start Given records

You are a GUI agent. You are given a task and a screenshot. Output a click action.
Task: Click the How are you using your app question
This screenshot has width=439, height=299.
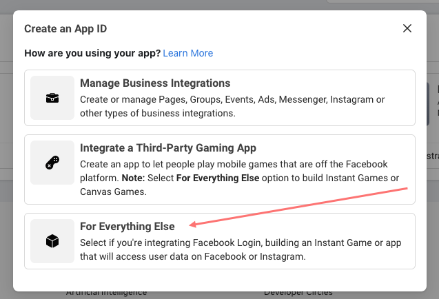[x=92, y=53]
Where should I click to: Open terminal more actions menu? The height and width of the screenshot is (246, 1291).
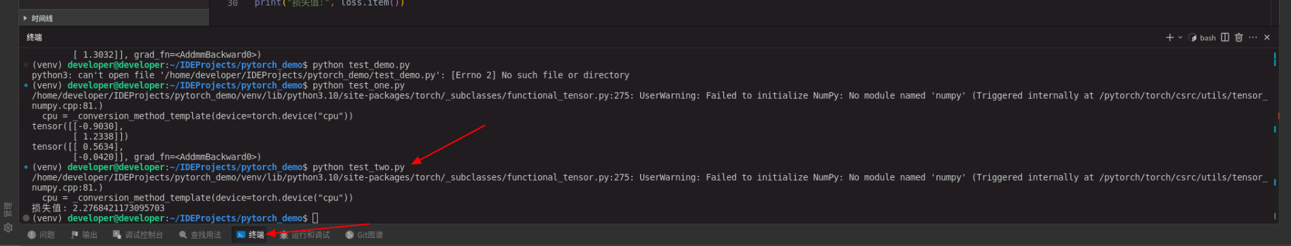(1253, 37)
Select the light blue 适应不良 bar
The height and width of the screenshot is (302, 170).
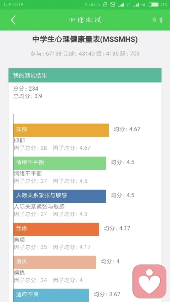point(51,295)
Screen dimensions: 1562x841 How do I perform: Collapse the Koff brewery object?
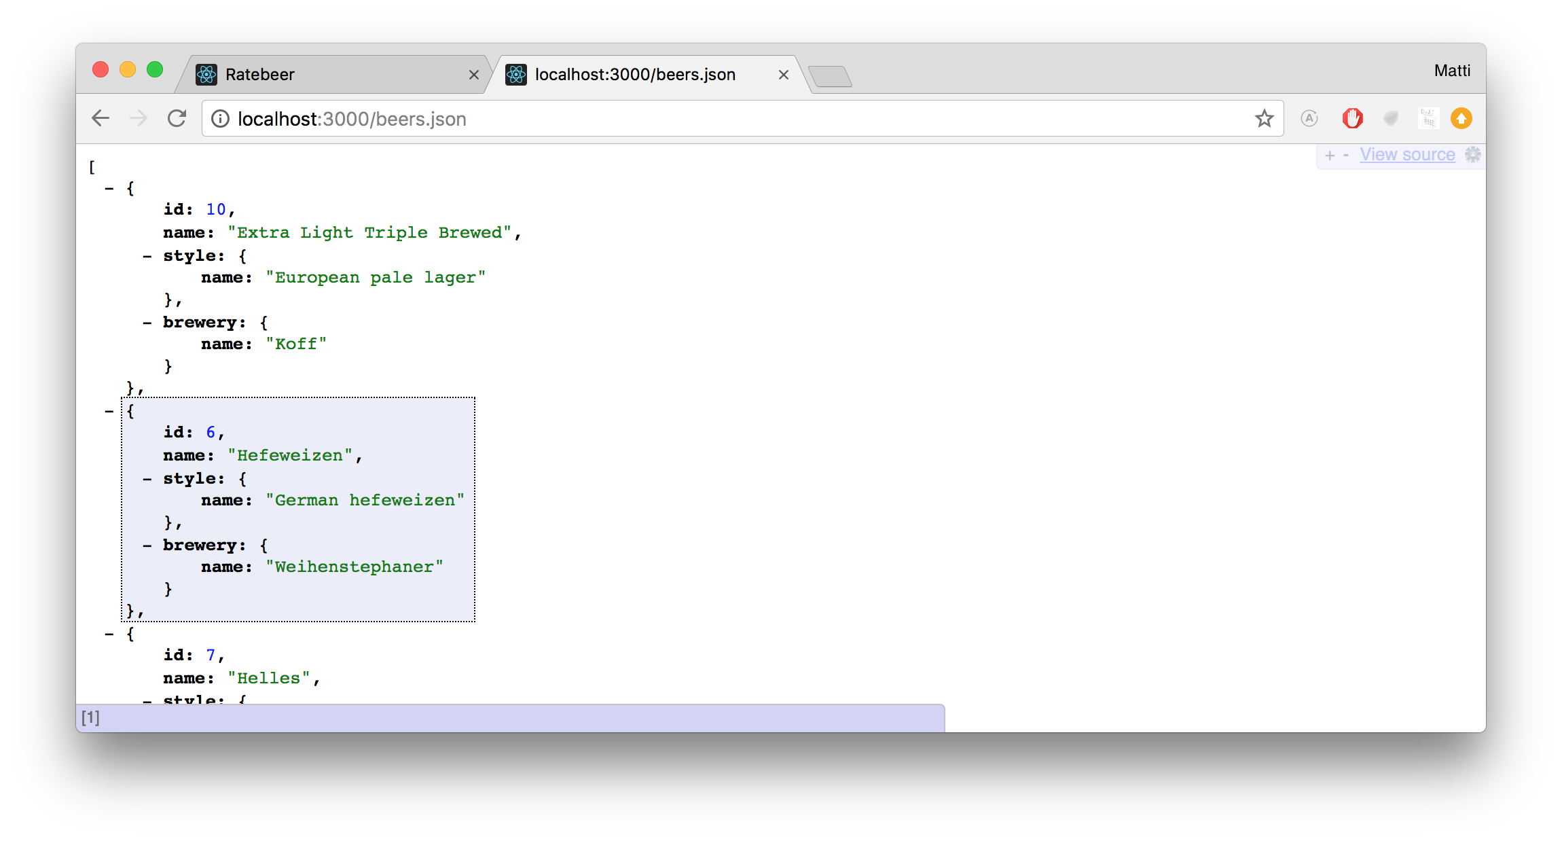(x=147, y=323)
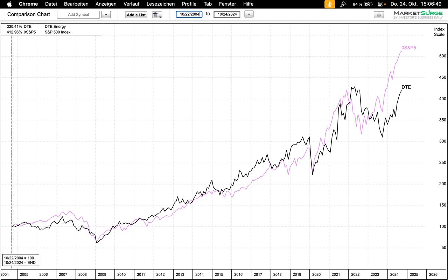Screen dimensions: 448x280
Task: Click the end date field 10/24/2024
Action: point(227,14)
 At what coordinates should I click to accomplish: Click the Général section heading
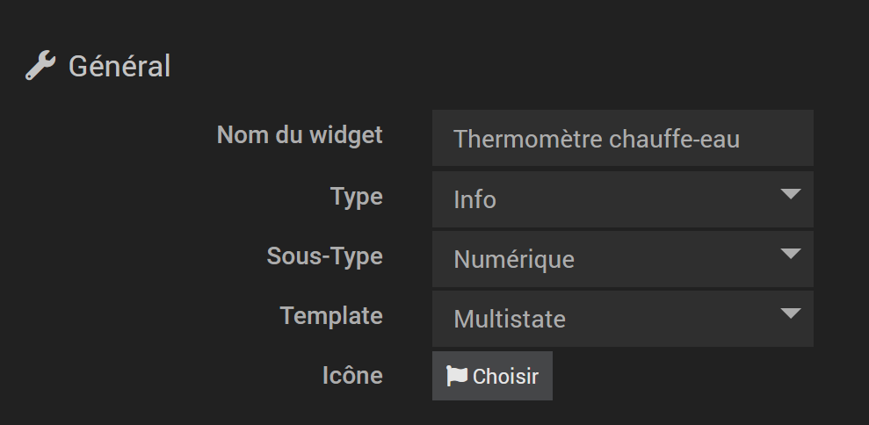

end Given records

Rewrite everything from the line containing "Screen dimensions: 1562x841" down to the end of the material, swapping "object" for "node" and leaving all else as is. Omit the pictures.

Screen dimensions: 1562x841 How do I perform: Collapse the Koff brewery node?
(x=147, y=323)
Screen dimensions: 448x280
Task: Click the end date field 10/24/2024
Action: point(227,14)
 At what coordinates should I click to accomplish: Click the Général section heading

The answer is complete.